Mark argues that there are better ways to incorporate the single dish information. This may well be true, although it
appears in contradiction with the sampling argument given above.

The MEM approach, which uses a single-dish map as a default image, may well be better than the CLEAN based approach used
in Pety et al.  Note that it cannot be a sampling issue only: the ensemble of zero spacing flux densities in the Pety et
al technique lies on an oversampled grid of points in the sky, so it is possible from this ensemble to produce a
complete single-dish image which contains the same information as any other single-dish map obtained in any other way...

There may be subtle issues about sampling that we don't really understand, and which are related to the shape of the
primary beam.

Any way, the easiest way to check whether better results can be obtained when using ALMA + SD then what was done by Pety
et al. is to make simulations and compare the results. MEM based simulations were done by Morita san et al., and
essentially confirmed the results of the CLEAN based analysis, but I don't remember the details of the simulations.  If
there is any doubt, somebody should perform such simulations again.

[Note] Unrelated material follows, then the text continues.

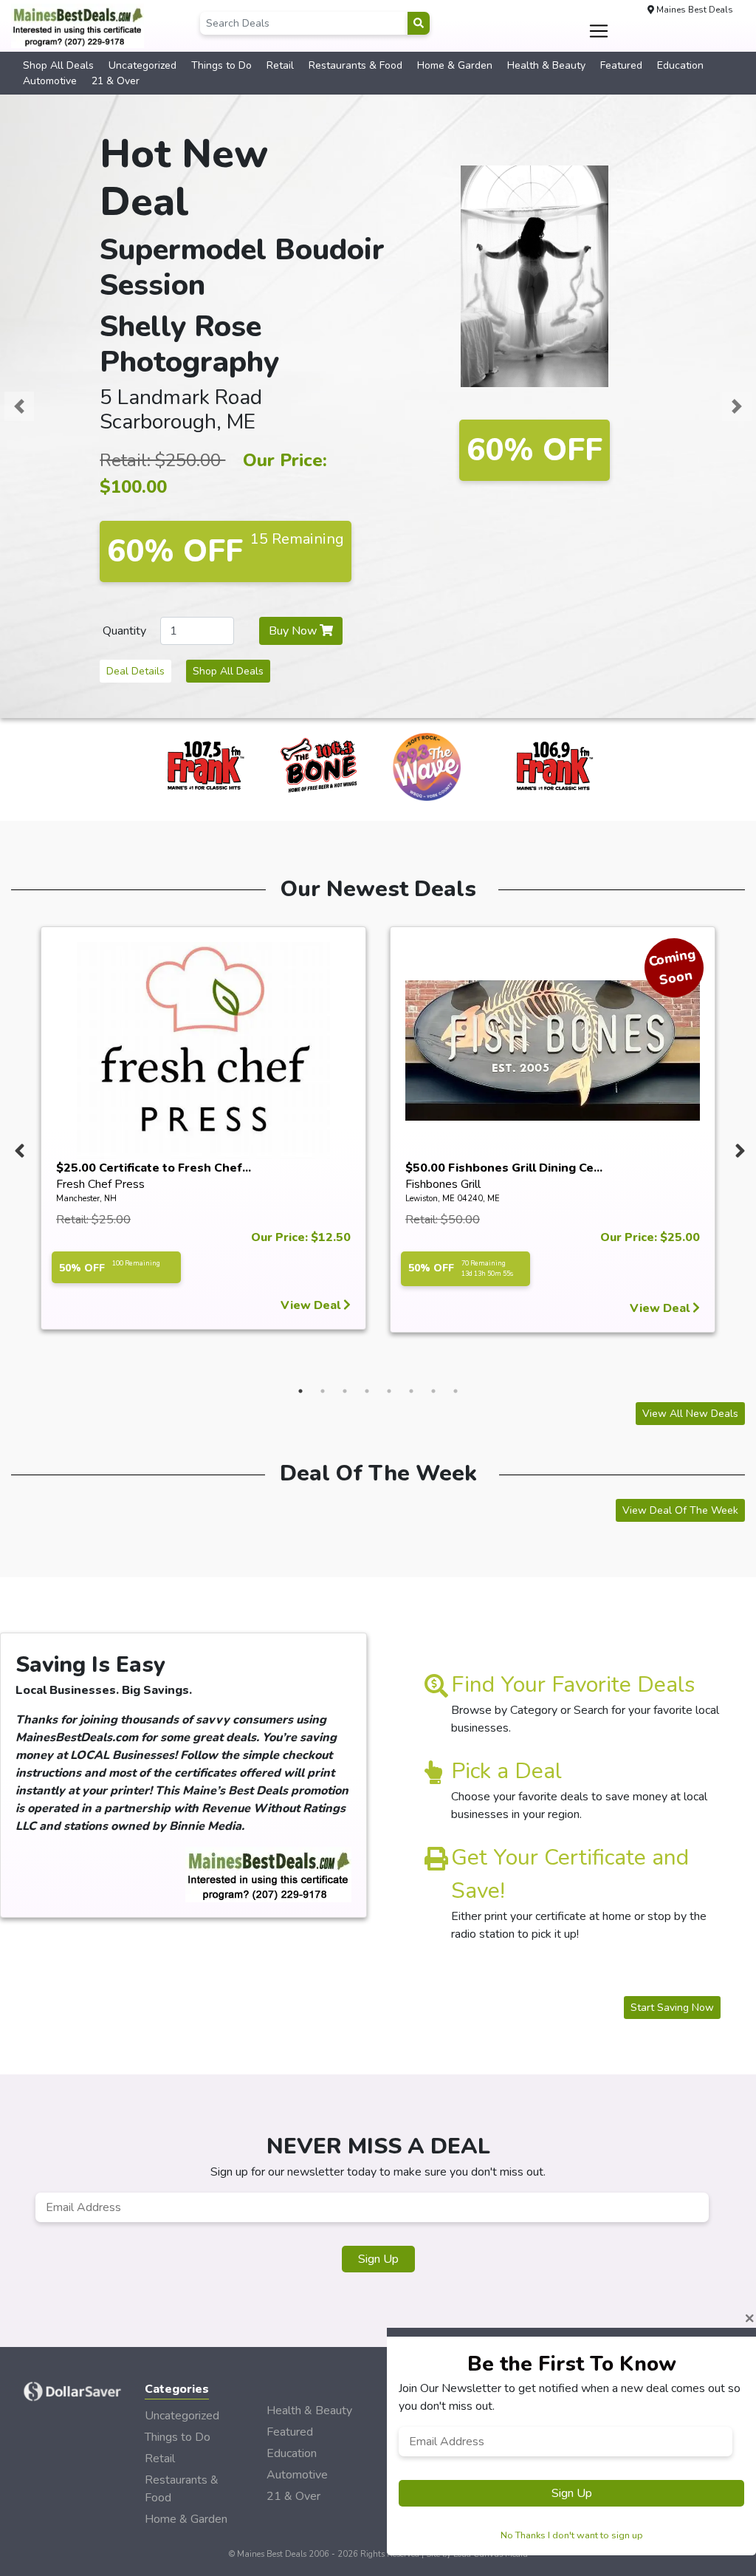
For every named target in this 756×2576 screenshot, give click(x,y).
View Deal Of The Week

Mark says that adding a guard band (in interferometric and single dish mode) around the observed area improve the image
quality. This is understood by everybody, as well as the price that we have to pay for this improved quality.

Mark also says a guard band in Single-Dish mode ONLY also improves the image quality. If I have followed correctly the
discussion, I believe the only demonstration of that (if any) is based on data where there was NO EMISSION outside the
mosaicked area. May be I am mistaken, but in case this is true, I believe it is important to check whether a guard band
also helps when the source is more extended than the mosaicked area, because this is likely to be the actual situation.

Finally, as concerns the observing strategy, it is clear the Single-Dish data and interferometric data cannot be
obtained simultaneously from the same antennas, because of the widely different integration times required in general
for both cases.
What is possible is to devote a small number of antennas to do a Single-Dish On-The-Fly image, while the remaining
antennas are used to do a (pointed or on-the-fly) interferometric mosaic over a generally smaller region. The
single-dish OTF map will  in general cover a  larger area because of the turn-around time overhead.

    I hope this helps, and does not create any additional confusion.

    Best regards,

        Stephane

S. Guilloteau
L3AB
Observatoire Aquitain des Sciences de l'Univers
2 rue de l'Observatoire
BP 89
F-33270 Floirac
  Phone:  (33) 557 77 61 68